Dataset records
^^^^^^^^^^^^^^^^
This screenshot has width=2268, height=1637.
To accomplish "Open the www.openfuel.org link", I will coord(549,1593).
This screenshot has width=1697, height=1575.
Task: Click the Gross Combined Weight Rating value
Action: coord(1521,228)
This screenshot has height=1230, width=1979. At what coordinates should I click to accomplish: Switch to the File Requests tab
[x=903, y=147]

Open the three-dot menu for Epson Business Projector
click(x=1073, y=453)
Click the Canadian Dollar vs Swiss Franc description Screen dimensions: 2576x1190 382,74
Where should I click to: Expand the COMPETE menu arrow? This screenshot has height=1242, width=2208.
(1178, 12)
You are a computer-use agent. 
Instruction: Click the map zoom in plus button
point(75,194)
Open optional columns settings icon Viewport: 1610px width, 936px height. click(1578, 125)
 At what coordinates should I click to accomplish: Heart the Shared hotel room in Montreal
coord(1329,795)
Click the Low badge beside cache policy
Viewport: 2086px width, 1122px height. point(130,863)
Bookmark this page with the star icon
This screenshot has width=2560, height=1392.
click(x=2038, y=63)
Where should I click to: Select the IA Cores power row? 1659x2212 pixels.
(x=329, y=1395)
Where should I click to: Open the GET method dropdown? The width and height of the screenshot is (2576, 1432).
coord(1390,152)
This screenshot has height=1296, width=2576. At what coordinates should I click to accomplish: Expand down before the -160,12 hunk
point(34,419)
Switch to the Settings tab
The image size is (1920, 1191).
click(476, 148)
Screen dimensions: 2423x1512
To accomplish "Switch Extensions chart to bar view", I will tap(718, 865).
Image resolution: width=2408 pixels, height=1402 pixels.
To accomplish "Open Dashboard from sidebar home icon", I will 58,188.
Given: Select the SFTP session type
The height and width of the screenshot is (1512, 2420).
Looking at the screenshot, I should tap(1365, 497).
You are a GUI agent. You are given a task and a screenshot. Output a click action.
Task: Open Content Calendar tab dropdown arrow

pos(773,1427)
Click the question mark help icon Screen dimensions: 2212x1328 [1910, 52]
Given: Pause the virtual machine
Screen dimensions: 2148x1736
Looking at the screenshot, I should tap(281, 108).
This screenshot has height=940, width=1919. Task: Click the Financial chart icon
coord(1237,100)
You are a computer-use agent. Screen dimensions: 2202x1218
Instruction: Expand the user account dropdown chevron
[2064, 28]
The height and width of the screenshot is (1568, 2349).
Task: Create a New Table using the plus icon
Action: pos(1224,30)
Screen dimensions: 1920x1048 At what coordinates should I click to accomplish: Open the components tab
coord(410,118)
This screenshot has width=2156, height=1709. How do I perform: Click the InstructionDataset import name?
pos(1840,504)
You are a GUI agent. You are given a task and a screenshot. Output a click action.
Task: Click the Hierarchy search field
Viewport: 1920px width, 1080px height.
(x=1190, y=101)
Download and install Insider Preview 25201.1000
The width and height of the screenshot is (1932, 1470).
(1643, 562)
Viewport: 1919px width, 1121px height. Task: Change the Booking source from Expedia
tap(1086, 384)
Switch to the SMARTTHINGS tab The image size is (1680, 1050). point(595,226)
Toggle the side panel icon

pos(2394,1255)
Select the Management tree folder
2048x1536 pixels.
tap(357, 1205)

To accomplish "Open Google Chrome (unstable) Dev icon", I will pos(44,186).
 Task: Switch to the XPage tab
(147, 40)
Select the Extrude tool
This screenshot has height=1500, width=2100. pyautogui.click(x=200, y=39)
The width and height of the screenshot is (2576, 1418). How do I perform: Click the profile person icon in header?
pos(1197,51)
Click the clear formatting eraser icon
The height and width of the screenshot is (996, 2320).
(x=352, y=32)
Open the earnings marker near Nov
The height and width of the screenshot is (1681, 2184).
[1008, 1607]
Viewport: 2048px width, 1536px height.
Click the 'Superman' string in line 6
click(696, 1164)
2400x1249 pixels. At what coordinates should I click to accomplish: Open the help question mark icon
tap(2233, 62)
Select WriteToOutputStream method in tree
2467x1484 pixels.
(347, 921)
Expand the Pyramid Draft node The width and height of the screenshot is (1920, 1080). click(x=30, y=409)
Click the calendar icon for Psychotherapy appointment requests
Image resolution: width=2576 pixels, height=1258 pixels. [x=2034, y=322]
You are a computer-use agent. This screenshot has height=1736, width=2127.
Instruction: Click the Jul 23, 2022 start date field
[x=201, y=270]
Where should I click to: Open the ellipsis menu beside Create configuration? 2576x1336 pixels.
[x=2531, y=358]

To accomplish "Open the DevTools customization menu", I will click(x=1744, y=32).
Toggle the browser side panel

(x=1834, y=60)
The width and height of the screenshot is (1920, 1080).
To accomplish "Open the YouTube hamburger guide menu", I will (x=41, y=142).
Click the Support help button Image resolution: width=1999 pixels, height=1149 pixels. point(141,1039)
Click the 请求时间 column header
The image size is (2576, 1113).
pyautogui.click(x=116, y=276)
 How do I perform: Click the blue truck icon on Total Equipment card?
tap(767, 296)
^^^^^^^^^^^^^^^^
Work task
Among the lines above, repeat exactly those from the line with "Screen dimensions: 2148x1736" to the line with "Task: Click the Hierarchy search field", counting both ends.

Completed task
Screen dimensions: 2148x1736
Looking at the screenshot, I should tap(281, 108).
This screenshot has height=940, width=1919. Task: Click the Financial chart icon
coord(1237,100)
You are a computer-use agent. Screen dimensions: 2202x1218
Instruction: Expand the user account dropdown chevron
[2064, 28]
The height and width of the screenshot is (1568, 2349).
Task: Create a New Table using the plus icon
Action: pos(1224,30)
Screen dimensions: 1920x1048 At what coordinates should I click to accomplish: Open the components tab
coord(410,118)
This screenshot has width=2156, height=1709. How do I perform: Click the InstructionDataset import name?
pos(1840,504)
You are a GUI agent. You are given a task and a screenshot. Output a click action.
Task: Click the Hierarchy search field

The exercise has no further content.